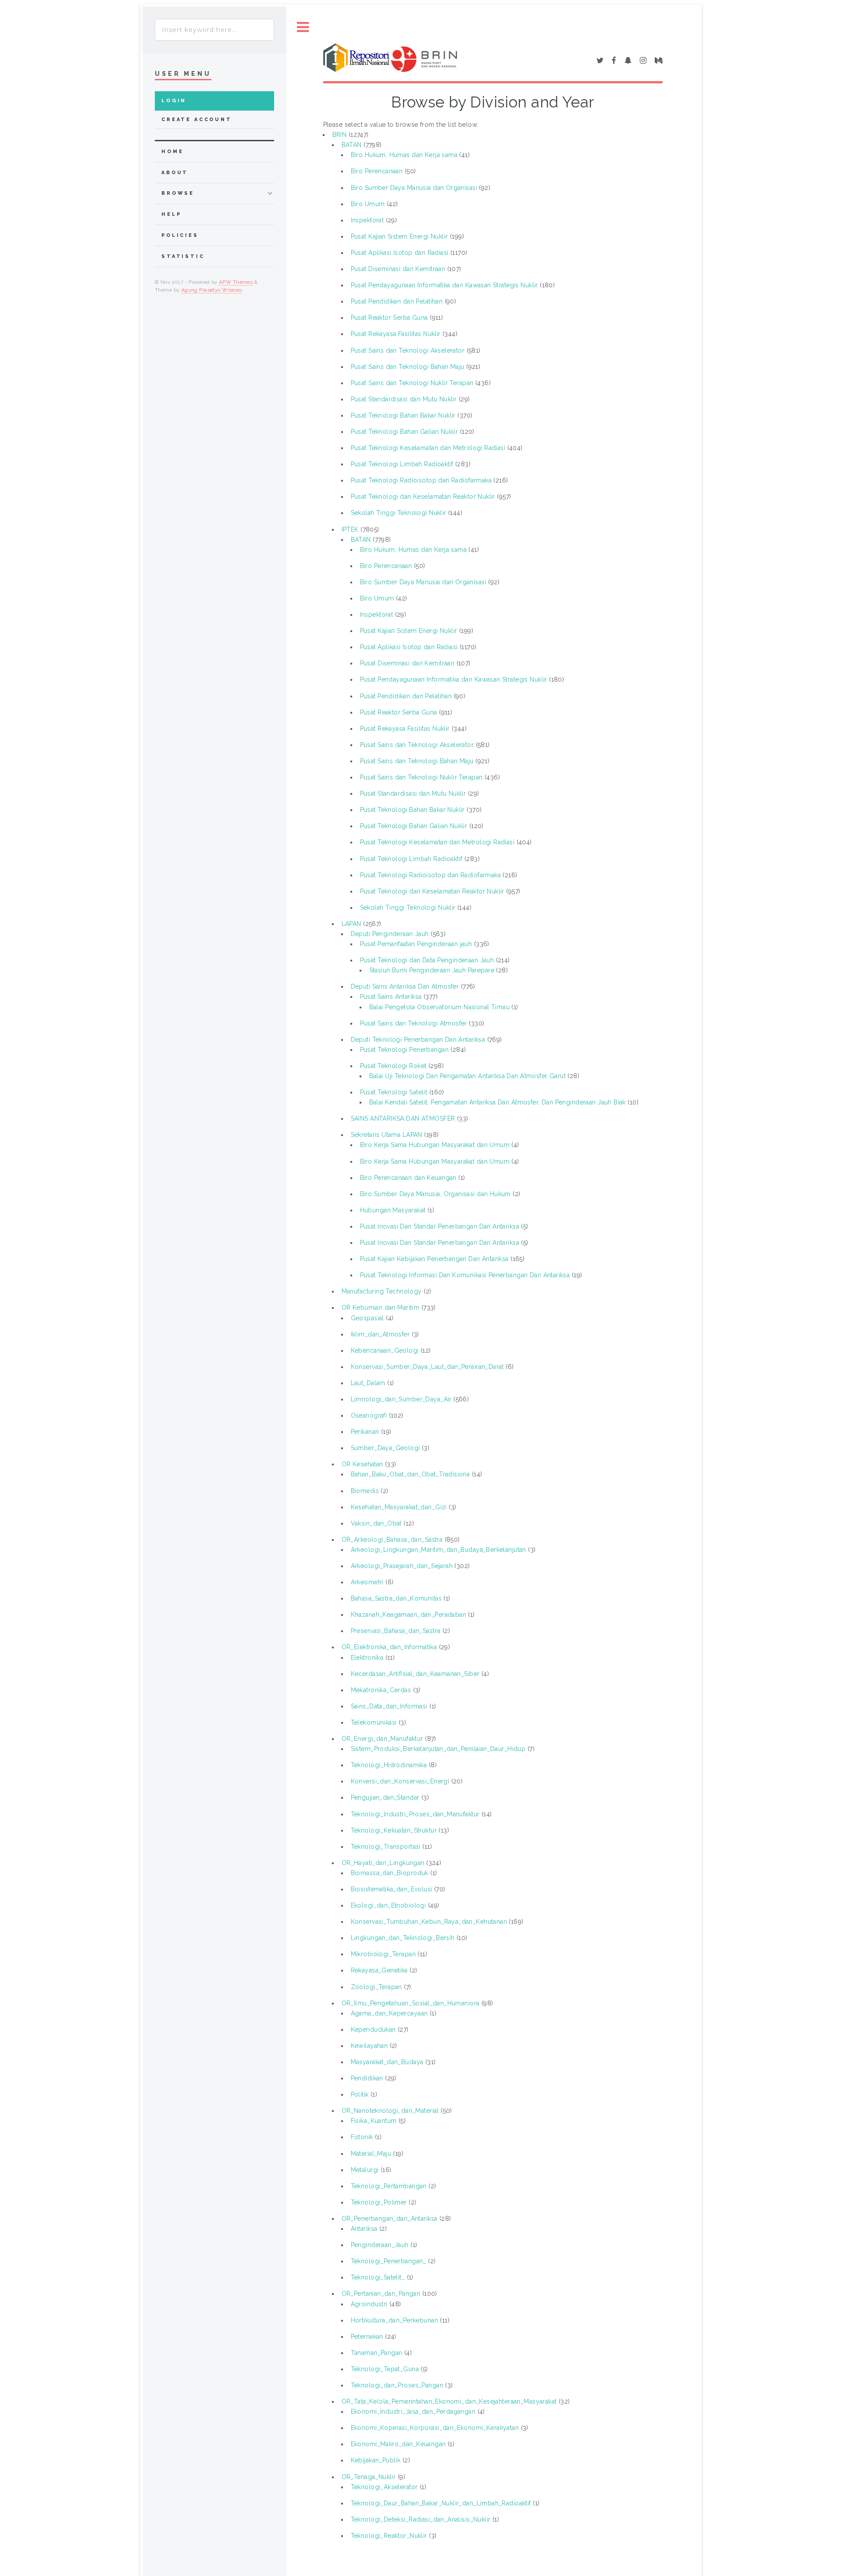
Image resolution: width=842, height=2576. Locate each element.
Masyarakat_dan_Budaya (387, 2061)
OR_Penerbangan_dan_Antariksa (390, 2218)
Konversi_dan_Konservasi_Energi (400, 1781)
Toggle (303, 27)
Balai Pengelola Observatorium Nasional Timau (439, 1007)
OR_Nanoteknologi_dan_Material (390, 2110)
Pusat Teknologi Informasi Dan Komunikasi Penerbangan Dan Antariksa (465, 1275)
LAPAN (351, 923)
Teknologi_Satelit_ (378, 2277)
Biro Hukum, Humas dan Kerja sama (404, 154)
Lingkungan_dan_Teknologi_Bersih (403, 1937)
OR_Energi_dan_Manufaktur (382, 1738)
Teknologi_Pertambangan (389, 2186)
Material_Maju (371, 2153)
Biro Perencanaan (377, 171)
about (174, 172)
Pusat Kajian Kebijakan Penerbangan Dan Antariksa (434, 1258)
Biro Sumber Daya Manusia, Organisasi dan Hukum (435, 1193)
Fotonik (362, 2136)
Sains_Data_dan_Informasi (389, 1706)
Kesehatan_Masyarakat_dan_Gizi (399, 1507)
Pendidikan (367, 2078)
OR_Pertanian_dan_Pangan (381, 2293)
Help (171, 214)
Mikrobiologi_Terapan (383, 1954)
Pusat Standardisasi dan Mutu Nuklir (404, 399)
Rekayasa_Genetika (379, 1970)
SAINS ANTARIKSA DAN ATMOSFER (403, 1118)
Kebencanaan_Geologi (385, 1350)
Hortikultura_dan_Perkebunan (394, 2320)
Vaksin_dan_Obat (376, 1523)
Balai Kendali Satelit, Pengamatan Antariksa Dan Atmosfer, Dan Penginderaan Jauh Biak (497, 1102)
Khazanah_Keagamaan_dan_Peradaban (408, 1614)
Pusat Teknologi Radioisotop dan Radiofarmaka (421, 480)
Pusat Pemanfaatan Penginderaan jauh (416, 943)
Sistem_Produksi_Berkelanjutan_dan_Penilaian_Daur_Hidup (438, 1748)
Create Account (196, 119)
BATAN (352, 144)
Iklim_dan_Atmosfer (380, 1334)
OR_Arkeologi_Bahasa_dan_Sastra (392, 1539)
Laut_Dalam (368, 1382)
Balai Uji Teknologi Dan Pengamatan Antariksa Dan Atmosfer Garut (467, 1075)
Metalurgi (365, 2169)
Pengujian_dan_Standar (385, 1797)
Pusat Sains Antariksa (391, 996)
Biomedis (365, 1490)
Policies (180, 235)
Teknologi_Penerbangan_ (388, 2261)
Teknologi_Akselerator (384, 2486)
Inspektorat (367, 220)
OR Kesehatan (362, 1464)
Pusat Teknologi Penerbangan (404, 1049)
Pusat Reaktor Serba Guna (389, 317)
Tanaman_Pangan (377, 2352)
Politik (360, 2094)
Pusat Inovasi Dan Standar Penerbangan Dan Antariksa (439, 1226)
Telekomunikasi (374, 1722)
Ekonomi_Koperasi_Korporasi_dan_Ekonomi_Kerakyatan (435, 2427)
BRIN (339, 134)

WHAT TO DO
While leaving pictures out, reproduce exactly the lines from the beginning of the listing above through the line containing "Pusat Kajian Kebijakan", both ends included.

RESPONSE TO THIS TASK
Image resolution: width=842, height=2576. Locate each element.
Masyarakat_dan_Budaya (387, 2061)
OR_Penerbangan_dan_Antariksa (390, 2218)
Konversi_dan_Konservasi_Energi (400, 1781)
Toggle (303, 27)
Balai Pengelola Observatorium Nasional Timau (439, 1007)
OR_Nanoteknologi_dan_Material (390, 2110)
Pusat Teknologi Informasi Dan Komunikasi Penerbangan Dan Antariksa (465, 1275)
LAPAN (351, 923)
Teknologi_Satelit_ (378, 2277)
Biro Hukum, Humas dan Kerja sama (404, 154)
Lingkungan_dan_Teknologi_Bersih (403, 1937)
OR_Energi_dan_Manufaktur (382, 1738)
Teknologi_Pertambangan (389, 2186)
Material_Maju (371, 2153)
Biro Perencanaan (377, 171)
about (174, 172)
Pusat Kajian Kebijakan Penerbangan Dan Antariksa (434, 1258)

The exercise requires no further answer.